(294f) Computer-Aided Molecular Design of Heat-Resistant Surfactants Using Classical Density Functional Theory | AIChE

(294f) Computer-Aided Molecular Design of Heat-Resistant Surfactants Using Classical Density Functional Theory

Authors 

Wang, Z. G., California Institute of Technology
Basdogan, Y., University of Pittsburgh
The investigation of innovative surfactants is a highly active research area, particularly regarding the identification of surfactants suitable for specific applications such as enhanced oil recovery. However, due to the scarcity of large-scale experimental databases, the implementation of machine-learning tools for the design of such molecules is a challenging task.
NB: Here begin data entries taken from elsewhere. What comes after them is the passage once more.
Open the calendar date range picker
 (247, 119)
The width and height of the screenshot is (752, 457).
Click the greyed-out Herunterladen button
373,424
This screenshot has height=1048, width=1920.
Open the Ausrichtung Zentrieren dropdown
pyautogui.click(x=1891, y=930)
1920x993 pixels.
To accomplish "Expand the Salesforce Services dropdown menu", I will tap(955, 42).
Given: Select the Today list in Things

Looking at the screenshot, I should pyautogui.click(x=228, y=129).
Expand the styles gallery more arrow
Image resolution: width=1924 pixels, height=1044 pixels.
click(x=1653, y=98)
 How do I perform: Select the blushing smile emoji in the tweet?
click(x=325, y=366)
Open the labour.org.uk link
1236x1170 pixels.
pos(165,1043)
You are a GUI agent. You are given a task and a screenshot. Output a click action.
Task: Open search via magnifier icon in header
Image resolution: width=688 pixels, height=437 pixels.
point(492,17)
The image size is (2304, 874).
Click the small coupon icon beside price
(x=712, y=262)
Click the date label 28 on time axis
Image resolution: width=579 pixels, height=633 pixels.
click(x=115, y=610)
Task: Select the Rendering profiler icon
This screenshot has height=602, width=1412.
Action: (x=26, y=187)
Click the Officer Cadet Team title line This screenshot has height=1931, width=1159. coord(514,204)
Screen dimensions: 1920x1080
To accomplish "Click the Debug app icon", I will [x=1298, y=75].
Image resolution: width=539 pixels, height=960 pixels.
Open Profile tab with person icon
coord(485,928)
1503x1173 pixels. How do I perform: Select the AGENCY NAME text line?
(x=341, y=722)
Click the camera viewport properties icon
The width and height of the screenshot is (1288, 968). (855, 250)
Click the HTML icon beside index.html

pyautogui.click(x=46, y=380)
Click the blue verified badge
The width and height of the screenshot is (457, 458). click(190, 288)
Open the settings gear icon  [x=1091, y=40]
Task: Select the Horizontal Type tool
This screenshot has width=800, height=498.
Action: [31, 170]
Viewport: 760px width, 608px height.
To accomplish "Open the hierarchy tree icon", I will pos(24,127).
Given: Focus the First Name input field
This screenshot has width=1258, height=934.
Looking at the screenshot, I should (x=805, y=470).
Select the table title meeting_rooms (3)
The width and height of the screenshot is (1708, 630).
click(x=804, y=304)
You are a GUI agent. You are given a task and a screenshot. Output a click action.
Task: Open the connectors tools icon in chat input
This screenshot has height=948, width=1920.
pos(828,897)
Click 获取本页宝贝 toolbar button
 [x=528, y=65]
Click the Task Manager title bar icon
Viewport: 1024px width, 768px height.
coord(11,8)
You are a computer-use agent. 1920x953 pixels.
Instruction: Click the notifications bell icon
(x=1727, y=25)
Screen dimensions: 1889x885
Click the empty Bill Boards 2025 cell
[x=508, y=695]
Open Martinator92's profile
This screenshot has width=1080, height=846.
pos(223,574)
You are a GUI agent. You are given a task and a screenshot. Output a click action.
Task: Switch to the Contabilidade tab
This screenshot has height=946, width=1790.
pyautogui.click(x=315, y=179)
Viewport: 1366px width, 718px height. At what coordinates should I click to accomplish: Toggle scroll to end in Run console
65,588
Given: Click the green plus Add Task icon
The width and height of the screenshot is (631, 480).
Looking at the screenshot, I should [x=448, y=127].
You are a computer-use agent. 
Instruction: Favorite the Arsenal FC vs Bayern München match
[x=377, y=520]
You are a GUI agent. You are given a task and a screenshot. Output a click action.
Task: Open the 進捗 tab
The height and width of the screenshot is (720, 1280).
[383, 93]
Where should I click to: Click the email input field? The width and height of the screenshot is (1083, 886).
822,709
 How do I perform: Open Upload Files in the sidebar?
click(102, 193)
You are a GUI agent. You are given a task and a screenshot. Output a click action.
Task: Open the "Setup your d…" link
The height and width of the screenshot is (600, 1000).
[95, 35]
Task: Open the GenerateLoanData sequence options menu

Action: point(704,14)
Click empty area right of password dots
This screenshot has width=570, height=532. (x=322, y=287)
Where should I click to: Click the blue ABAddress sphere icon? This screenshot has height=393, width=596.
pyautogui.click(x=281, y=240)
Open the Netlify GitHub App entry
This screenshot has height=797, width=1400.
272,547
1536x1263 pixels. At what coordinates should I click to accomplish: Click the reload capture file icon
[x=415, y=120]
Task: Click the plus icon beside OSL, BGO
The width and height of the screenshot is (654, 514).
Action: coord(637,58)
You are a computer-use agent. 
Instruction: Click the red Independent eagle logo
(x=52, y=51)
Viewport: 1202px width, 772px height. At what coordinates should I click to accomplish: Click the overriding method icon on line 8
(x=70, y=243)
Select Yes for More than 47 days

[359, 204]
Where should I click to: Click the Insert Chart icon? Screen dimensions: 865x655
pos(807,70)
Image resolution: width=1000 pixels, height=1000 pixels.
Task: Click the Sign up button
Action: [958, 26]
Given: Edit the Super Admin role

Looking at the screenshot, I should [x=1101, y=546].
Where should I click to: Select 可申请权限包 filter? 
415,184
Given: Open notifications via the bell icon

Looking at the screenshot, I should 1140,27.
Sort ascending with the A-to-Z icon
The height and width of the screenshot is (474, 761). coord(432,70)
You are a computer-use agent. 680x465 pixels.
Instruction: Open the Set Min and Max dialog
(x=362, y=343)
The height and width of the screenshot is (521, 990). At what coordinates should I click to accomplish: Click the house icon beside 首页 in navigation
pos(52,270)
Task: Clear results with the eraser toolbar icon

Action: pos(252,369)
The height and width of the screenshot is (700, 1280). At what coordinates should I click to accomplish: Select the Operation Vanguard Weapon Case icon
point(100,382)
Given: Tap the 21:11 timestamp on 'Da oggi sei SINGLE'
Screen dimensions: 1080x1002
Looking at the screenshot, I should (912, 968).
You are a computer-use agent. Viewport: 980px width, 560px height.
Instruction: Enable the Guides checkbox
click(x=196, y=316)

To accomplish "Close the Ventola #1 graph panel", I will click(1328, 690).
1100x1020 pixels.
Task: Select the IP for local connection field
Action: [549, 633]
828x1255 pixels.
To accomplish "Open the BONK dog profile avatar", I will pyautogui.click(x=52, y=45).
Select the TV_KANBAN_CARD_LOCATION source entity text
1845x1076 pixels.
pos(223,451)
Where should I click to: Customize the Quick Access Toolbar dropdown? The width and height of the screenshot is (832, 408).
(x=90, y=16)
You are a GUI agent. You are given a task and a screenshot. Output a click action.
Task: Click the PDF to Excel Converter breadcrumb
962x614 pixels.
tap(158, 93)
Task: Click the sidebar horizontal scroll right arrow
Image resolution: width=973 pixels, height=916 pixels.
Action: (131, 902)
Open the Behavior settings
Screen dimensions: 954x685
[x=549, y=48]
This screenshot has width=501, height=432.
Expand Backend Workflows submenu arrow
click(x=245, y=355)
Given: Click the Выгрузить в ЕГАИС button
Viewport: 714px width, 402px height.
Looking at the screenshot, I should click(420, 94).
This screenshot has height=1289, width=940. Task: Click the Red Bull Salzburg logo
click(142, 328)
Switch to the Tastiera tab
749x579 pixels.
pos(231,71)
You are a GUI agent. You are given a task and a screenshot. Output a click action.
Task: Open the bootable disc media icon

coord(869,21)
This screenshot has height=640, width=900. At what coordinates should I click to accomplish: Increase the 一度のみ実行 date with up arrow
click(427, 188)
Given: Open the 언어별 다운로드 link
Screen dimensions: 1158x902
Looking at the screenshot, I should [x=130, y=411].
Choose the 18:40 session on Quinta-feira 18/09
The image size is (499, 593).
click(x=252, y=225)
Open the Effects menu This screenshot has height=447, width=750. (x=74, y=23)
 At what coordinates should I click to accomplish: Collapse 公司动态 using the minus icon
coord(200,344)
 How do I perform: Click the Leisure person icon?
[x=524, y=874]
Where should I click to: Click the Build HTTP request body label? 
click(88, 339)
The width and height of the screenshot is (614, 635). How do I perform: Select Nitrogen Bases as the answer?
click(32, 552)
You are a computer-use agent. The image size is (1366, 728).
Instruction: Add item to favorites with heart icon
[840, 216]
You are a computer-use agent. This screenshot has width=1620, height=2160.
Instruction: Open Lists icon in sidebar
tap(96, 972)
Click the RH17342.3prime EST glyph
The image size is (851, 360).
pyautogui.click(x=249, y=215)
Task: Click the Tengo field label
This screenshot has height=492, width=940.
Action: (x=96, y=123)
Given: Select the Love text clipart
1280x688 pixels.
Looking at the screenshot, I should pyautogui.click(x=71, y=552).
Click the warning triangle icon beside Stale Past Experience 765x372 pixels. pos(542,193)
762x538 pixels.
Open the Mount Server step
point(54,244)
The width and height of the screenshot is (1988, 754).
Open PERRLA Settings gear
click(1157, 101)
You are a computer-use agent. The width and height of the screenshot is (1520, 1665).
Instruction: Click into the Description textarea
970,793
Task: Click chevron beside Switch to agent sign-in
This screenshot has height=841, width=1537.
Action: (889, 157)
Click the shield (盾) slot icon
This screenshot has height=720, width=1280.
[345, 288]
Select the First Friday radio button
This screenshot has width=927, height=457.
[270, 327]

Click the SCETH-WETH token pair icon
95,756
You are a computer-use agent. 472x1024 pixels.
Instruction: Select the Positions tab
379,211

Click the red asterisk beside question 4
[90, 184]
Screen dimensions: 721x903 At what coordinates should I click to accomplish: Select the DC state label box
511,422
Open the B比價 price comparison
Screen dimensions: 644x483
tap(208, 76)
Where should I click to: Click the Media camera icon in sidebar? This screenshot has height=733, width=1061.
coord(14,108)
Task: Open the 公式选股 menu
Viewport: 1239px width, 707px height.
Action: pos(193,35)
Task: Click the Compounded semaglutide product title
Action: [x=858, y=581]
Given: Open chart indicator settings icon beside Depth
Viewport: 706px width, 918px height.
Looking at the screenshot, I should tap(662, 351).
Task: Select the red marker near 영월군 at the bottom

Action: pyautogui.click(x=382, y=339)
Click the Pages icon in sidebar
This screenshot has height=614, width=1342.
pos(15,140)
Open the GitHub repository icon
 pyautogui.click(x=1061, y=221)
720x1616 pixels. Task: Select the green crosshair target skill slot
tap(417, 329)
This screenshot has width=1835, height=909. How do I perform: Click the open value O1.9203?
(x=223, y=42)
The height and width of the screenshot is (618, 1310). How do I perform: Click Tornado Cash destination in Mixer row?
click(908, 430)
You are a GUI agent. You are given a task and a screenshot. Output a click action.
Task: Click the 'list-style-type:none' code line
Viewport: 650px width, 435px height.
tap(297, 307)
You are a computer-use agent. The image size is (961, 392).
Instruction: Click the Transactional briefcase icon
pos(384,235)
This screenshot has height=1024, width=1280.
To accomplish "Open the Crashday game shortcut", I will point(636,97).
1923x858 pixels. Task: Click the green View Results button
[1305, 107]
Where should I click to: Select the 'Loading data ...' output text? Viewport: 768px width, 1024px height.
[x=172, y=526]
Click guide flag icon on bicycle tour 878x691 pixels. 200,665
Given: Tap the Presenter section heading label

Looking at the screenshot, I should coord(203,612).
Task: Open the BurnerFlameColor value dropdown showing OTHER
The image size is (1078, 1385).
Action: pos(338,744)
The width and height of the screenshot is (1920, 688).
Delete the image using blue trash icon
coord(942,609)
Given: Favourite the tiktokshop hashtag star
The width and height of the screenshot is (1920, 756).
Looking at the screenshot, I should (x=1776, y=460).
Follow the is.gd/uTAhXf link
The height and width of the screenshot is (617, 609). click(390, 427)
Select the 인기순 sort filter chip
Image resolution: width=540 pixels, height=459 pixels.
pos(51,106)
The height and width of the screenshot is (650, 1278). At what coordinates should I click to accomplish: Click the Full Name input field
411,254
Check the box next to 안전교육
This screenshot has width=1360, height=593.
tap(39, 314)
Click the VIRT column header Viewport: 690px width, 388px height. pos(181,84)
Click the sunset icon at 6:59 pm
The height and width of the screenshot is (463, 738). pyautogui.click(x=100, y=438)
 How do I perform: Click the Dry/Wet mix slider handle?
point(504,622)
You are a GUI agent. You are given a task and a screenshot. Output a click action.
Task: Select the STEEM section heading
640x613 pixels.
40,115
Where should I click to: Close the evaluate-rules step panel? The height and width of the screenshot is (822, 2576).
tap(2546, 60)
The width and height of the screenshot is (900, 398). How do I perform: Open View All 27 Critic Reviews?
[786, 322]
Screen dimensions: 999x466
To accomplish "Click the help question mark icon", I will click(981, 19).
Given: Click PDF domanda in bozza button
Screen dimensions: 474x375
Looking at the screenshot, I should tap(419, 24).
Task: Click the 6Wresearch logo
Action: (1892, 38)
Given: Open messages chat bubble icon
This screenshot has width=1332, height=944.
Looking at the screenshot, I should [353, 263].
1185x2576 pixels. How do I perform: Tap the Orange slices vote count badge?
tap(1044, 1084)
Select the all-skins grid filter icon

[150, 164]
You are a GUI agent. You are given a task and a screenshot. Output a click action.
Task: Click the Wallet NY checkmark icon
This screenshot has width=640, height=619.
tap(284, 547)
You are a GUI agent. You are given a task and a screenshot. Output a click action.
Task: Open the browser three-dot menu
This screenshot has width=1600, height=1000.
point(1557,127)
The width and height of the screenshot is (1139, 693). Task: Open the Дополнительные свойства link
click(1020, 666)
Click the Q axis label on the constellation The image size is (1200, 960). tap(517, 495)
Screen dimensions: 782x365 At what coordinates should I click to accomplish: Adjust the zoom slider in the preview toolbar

Nonetheless, predictive models, such as classical density functional theory (cDFT), can be used in combination with a group-contribution methodology to overcome this problem, enabling the use of computer-aided molecular design (CAMD) frameworks. Therefore, in this study, we have developed open-source, generalized frameworks for both cDFT and CAMD. By implementing these tools, we utilized the well-established heterosegmented PC-SAFT functional coupled with mixed-integer non-linear optimization algorithms to design heat-resistant surfactants. The proposed molecules aligned with our anticipated structures for such surfactants, some of which have yet to be examined experimentally or through molecular dynamics simulations. Our intention is to expand our current framework to design anionic, cationic, and zwitterionic surfactants. Furthermore, these frameworks can also be extended to explore other design problems such as electrolytes for battery applications and solvents for carbon capture absorption.